Как Из Да́леча, Дале́ча, Из Чиста́ Поля... (СИ) - Тимофеев Сергей Николаевич. Страница 44
Уговорились они, подошел то ли Залешанин, то ли Сбродович, к лошади, и положил ей руку на холку. Та где стояла, тут и с копыт.
Вдесятеро больший шум поднялся, а покупатель стоит себе, дурачком прикинувшись. Говорил же, мол, слабая лошаденка, ан не верили... Стали лошадь обратно на ноги ставить, не получается - валится. К покупателю приступили, уж не колдун ли какой, - отнекивается. Приметы, говорит, знаю, какие-никакие, а чтоб волхвовать, или там порчу напускать, сроду у нас в родне такого не было. Как же ты про лошадь узнал, что слабая? - спрашивают. Так куда ж в хозяйстве без лошади? - отвечает. - От того и знаю.
Правду говорит, нет ли, не вызнаешь, а только думай - не думай, ан уговор дороже денег.
- А мне, - говорит, - деньги без надобности. Нехай остаются. Мне помощник в хозяйстве нужен. Заберу его, выхожу, глядишь, и оклемается.
- Да как же ты его заберешь? Он на ногах не держится, не то чтобы ими передвигать...
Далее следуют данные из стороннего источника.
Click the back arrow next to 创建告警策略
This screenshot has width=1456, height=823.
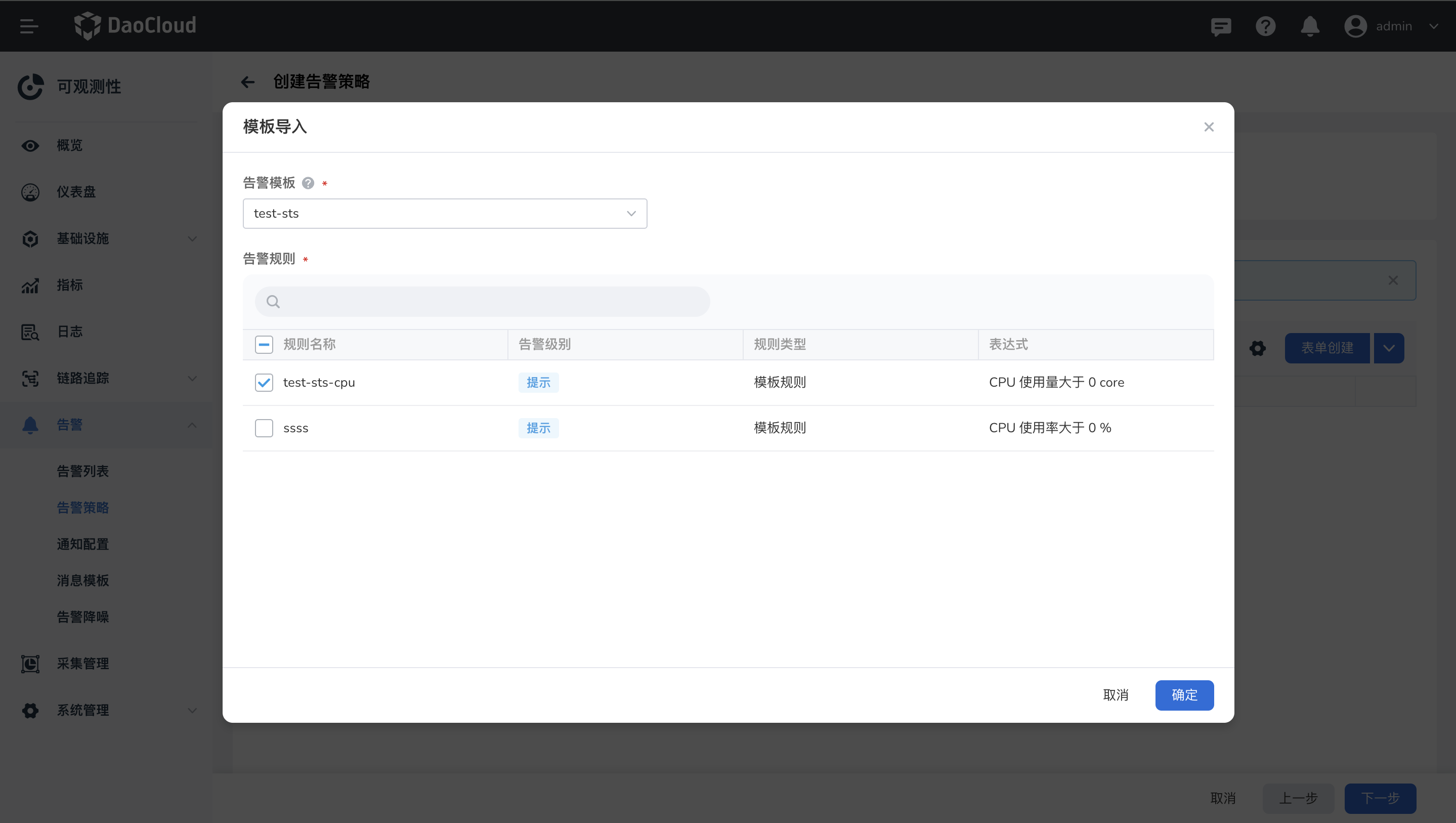pos(248,82)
- Как-нибудь... Своя ноша, говорят, не тянет.
Влез под лошадь, крякнул, поднялся, да так на плечах и унес.
Оправилась? А то! Он ее незаметненько, как руку на холку клал, шлепнул слегка, - и вся недолга.
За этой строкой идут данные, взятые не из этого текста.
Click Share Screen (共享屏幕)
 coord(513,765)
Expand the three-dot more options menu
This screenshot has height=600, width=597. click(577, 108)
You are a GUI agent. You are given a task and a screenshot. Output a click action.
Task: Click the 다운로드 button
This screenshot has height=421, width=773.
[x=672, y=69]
Или вот еще рассказывали. Как-то по зиме встретили молодца, опять, то ли Залешанина, то ли Сбродовича, в лесу. За дровами приехал. Сани такие навьючил - выше самого высокого дерева. Подивился прохожий, как это такую гору не то чтоб до места довезти, с места сдвинуть можно было. Лошадка, эвон какая, ее, ежели наверх саней забраться, и не разглядишь, внизу-то. Пожалел бы. Помрет с натуги.
- Да я, - говорит, - на ней только сюда. Чтоб не застаивалась, да самому ноги не бить. А сани, это мы как-нибудь и без нее справимся.
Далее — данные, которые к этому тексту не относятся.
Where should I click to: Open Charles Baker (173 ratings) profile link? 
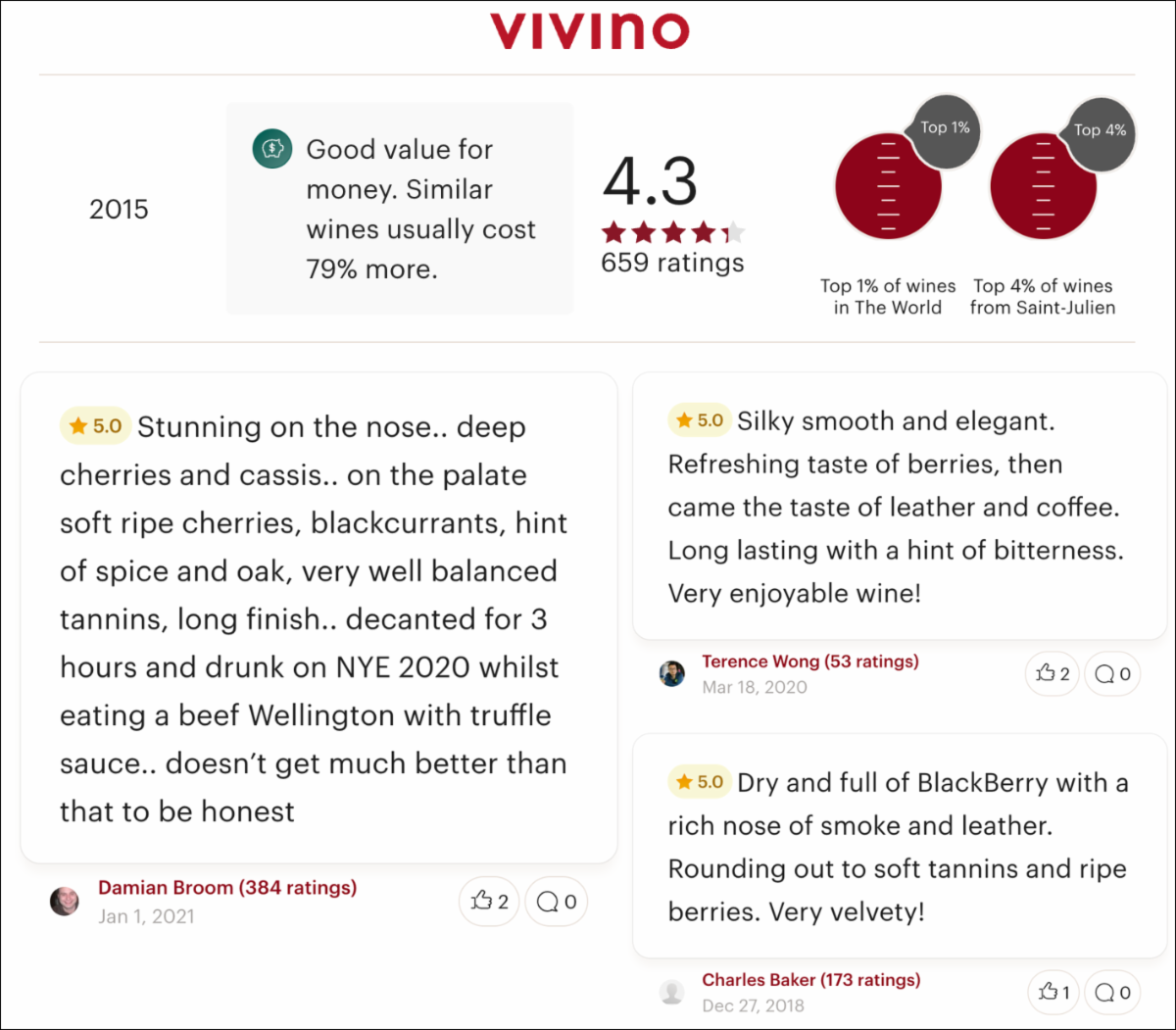[811, 980]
Встал промеж оглоблей, ухватился поудобнее, потащил с места, тут они в разные стороны и расселись.
- Что ты будешь делать, - проворчал беззлобно. - Сколько раз говорено, новые надобно приготовить, и обязательно летом, а не посреди зимы. Посреди зимы - телегу готовят, а сани - летом. Что ты будешь делать, - снова проворчал он. Потом рукой махнул. - Ну, не пропадать же добру...
Сунул сани поломанные под веревки, которыми дрова обхвачены были, подлез, крякнул, и уволок.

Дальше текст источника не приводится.